Abstract:
A heat exchanger for cooling a hot, high pressure gas and utilizing the heat removed therefrom for generating hot water comprising a first and a second vertically elongated pressure containment vessels, the second vessel disposed coaxially within the first vessel so as to establish an annular space between the outer surface of the second vessel and the inner surface of the first vessel. A gas inlet pipe penetrates through the bottom of the first vessel opening into the second vessel at the bottom thereof and a gas outlet pipe penetrates through the top of the first vessel opening into the second vessel at top thereof, thereby providing a passageway for the hot gas to flow through the second vessel. Water is circulated through the annular space between the first and second vessels and heated therein as it absorbs heat lost by the hot gas passing through the second vessel.

Description:
BACKGROUND OF THE INVENTION 
     The present invention relates to a method and an apparatus for cooling a high pressure, hot gas laden with ash particles, and more particularly to a heat exchanger for recovering heat from the high pressure combustible product gas produced in a pressurized coal gasifier and utilizing said heat to heat water. 
     A number of coal gasification schemes have been developed in the past few years which produce a combustible product gas which can be upgraded to pipeline quality to supplement our nation&#39;s natural gas resources. The chemical reactions occurring in these gasification processes typically occur at temperatures ranging from 1350° C. to 1650° C. Further, pressures in the range of 15 to 105 kilograms per square centimeter are required in order to satisfy system requirements. Other gas cleaning and processing steps are required subsequent to the gasification reaction to produce a product gas suitable for pipeline transmission. Prior to these gas cleaning and processing steps, it is necessary to cool the product gas leaving the gasification chamber from a temperature as high as 1650° C. to a much lower gas handling temperature typically on the order of 200° to 350° C. 

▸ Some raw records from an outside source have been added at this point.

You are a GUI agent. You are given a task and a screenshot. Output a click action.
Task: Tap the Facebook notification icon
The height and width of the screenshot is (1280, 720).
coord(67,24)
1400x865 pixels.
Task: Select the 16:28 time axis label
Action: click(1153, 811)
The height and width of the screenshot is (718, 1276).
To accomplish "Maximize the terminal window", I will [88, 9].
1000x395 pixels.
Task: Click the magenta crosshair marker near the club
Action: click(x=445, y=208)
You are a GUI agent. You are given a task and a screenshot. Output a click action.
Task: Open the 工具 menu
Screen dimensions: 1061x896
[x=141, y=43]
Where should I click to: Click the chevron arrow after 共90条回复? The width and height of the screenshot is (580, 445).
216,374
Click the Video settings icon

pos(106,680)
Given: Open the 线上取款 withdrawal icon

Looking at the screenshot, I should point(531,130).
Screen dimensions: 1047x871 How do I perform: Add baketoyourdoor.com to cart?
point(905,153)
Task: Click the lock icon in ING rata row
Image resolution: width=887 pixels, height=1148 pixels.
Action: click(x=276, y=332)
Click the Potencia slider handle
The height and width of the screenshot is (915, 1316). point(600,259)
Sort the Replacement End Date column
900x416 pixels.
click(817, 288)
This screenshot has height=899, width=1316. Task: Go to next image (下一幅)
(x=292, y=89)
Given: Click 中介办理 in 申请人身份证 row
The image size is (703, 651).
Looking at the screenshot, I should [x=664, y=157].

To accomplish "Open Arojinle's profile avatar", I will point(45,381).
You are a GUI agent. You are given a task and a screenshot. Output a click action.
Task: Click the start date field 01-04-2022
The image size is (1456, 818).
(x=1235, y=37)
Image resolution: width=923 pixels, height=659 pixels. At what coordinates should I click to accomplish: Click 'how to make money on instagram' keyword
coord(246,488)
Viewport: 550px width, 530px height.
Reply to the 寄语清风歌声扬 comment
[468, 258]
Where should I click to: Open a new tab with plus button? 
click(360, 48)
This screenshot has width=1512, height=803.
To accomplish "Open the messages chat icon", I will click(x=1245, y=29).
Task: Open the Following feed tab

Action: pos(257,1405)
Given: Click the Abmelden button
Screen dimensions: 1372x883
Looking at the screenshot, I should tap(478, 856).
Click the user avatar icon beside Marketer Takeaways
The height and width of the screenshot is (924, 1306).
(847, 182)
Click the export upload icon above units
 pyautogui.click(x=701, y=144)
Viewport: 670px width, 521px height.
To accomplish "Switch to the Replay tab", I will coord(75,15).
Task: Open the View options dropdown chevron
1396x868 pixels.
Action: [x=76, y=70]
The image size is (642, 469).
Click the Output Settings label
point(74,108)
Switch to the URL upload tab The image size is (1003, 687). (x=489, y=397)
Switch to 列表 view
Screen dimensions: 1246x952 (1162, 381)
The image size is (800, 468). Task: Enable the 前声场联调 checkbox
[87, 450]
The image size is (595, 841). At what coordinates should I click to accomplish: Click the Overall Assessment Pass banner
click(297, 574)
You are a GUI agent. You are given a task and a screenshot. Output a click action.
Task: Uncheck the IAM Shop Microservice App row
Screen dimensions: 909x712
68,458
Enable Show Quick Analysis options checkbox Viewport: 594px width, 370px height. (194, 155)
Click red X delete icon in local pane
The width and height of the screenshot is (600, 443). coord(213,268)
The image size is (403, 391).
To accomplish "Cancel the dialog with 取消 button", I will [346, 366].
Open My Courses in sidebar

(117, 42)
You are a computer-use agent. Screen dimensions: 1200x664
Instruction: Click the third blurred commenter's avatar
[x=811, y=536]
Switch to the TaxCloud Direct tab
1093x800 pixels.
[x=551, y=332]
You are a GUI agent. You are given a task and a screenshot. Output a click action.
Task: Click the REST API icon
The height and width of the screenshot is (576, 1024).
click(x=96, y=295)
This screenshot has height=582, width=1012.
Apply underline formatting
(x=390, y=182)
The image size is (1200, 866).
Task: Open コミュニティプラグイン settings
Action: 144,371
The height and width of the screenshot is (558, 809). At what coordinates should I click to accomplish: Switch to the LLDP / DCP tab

     A major problem associated with cooling the product gas leaving the gasification chamber is the high concentration of molten ash in the product gas. The reduced gas volume associated with the high gas pressure results in extremely high ash loadings. Typical ash loadings encountered in pressurized gasifier heat exchange sections exceed 2500 kilograms ash per hour per square meter of flow area as compared to typical ash loadings of 50 to 250 kilograms ash per hour per square meter of flow area in conventional coal-fired power plant heat exchanger sections. Furthermore, precautions must be taken to avoid plugging of the heat exchanger with accumulated ash deposits which could adversely affect the heat transfer and pressure drop through the heat exchange section. 
     SUMMARY OF THE INVENTION 
     The heat exchanger of the present invention comprises a first and a second vertically elongated cylindrical pressure containment vessels, the second vessel being coaxially disposed within the first vessel so as to establish an annular space between the outer surface of the second vessel and the inner surface of the first vessel. A gas inlet pipe penetrates through the bottom of the first vessel and extends upward therein to open into the second vessel through the bottom thereof. Similarly, a gas outlet pipe penetrates through the top of the first vessel and extends downward therein to open into the second vessel through the top thereof. 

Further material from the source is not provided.